As Georgia Debates Health Care Reform, Children Wait for Relief
There are many things to love about working as a pediatric dentist in Savannah. Watching children wait six months or longer for oral surgery, while suffering, is not one of them. Yet this is sometimes the reality.
Across Southeast Georgia, patients of all ages face a backlog for anesthesia services. Access to hospital operating rooms and surgery centers has also decreased during the past decade, which can lead to antibiotic use and temporary solutions that are neither equitable nor fair.
Families with limited payment options feel the pain more than others. Young dental patients, for example, might need care in an operating room under general anesthesia because they lack awareness to hold still during delicate procedures. This arrangement also allows dentists to complete all necessary treatment in a single appointment, reducing the need for multiple visits.
Benefits include less trauma and fewer school absences. Yet some families cannot afford the expense or wait for a hospital opening, so they make the difficult choice to use physical restraints during oral surgery as a substitute for general anesthesia.
The practice where I work, Dentistry for Children, has diligently explored the possibility of opening a multispecialty surgery center to increase equitable access to care at significantly lower costs. We have served our community since the late 1950s, so we understand the market.
We know a need exists. Yet Georgia largely blocks new providers from opening.
A regulatory tool called a “certificate of need” or “CON” forces health care providers to prove to the state’s satisfaction that more care is necessary before a provider can scale up or enter a new region. The CON application process has nothing to do with health care quality or safety. Other processes already exist for consumer protection.
CON laws are strictly about money. They help big hospitals earn revenue by blocking competition. If newcomers represent a threat to the status quo, Georgia allows established providers to intervene in the CON application process and argue for denial—despite the obvious conflicts of interest.
If similar regulations existed in other industries, The Home Depot could stop mom-and-pop hardware stores from opening nearby. Planet Fitness could shield itself from other gyms. And McDonald’s could block startup burger joints.
Hospital associations reject these comparisons. They say federal reimbursement rules and other factors make health care unique, so the normal rules of economics do not apply. Without CON oversight, they argue, redundant investment and oversupply would drive up costs and force some providers out of business, reducing access. Their solution is to funnel patients to their own doors, helping themselves at the expense of would-be rivals.
The problem with this upside-down logic—besides being self-serving—is that it falls apart in the real world. CON laws have never worked as advertised, which federal regulators figured out decades ago. “By their very nature, CON laws create barriers to entry and expansion to the detriment of health care competition and consumers,” U.S. antitrust agencies warn in a 2008 joint report.
California, Texas, and 10 other states looked at the evidence and voluntarily repealed their CON laws. Other states gutted their CON laws, most recently on Oct. 3, 2023, in South Carolina.
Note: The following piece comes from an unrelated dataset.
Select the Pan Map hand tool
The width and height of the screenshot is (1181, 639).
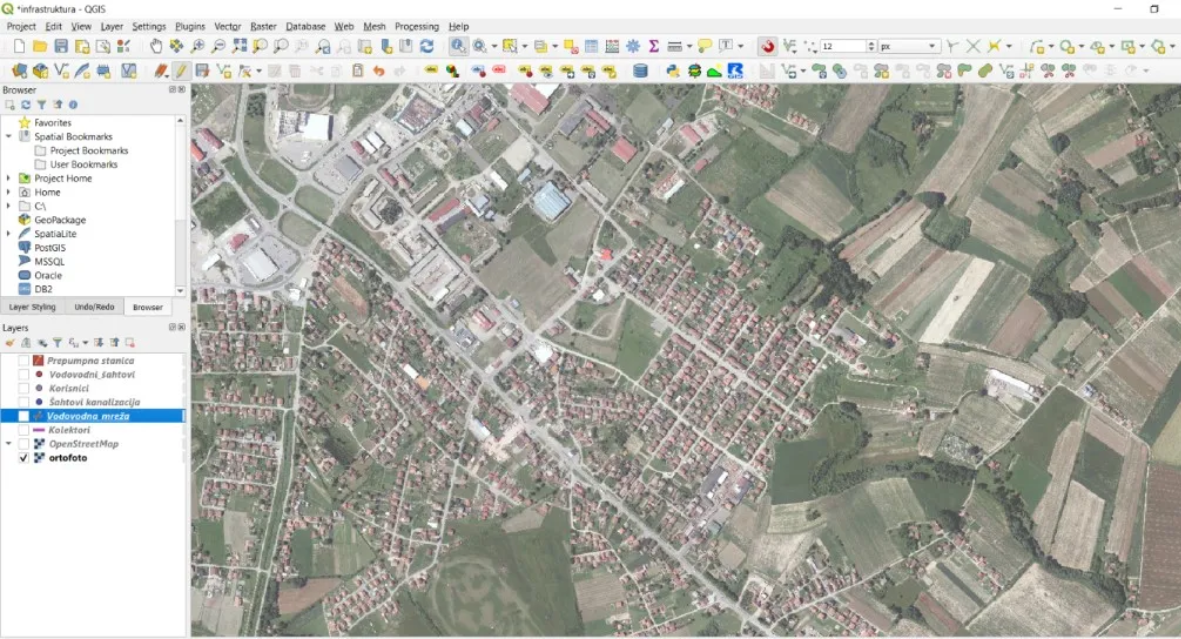[x=156, y=46]
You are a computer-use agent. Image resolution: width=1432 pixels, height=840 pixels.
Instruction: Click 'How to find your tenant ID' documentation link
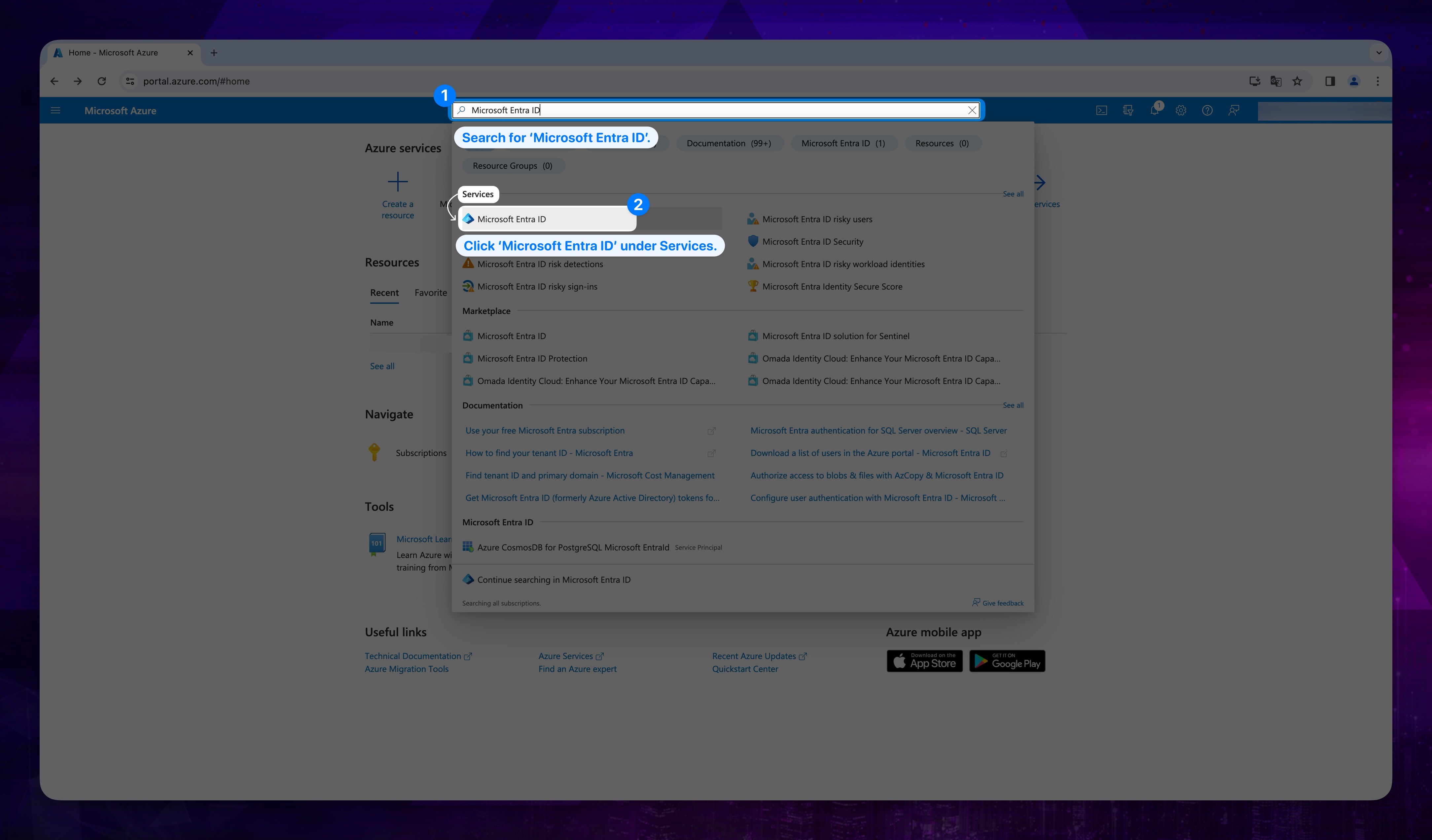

Health care providers elsewhere have fought back in court. The Institute for Justice, a public interest law firm that opposes economic protectionism, has filed constitutional lawsuits on behalf of CON victims in Iowa, Kentucky, Nebraska, Virginia, and elsewhere.
The most recent case is headed to the North Carolina Supreme Court, yet Georgia does not have to wait for judicial intervention. State lawmakers can act now. They established two special committees to explore CON repeal in 2023, and hearings are ongoing. I took my turn testifying to the Senate Committee on Oct. 16.
The next step is bold legislative action, preferably full CON repeal. Beneficiaries would include health care professionals like doctors and nurses, who would see increased employee mobility. Health care entrepreneurs would also win. But the primary beneficiary would be patients, including children waiting for dental surgery.
These stakeholders are too young to understand complex bureaucracies and the fight over money. But if they had a voice in the CON debate, their message would be clear: “First, do no harm.”
Byron Colley is a pediatric dentist at Dentistry for Children in Savannah.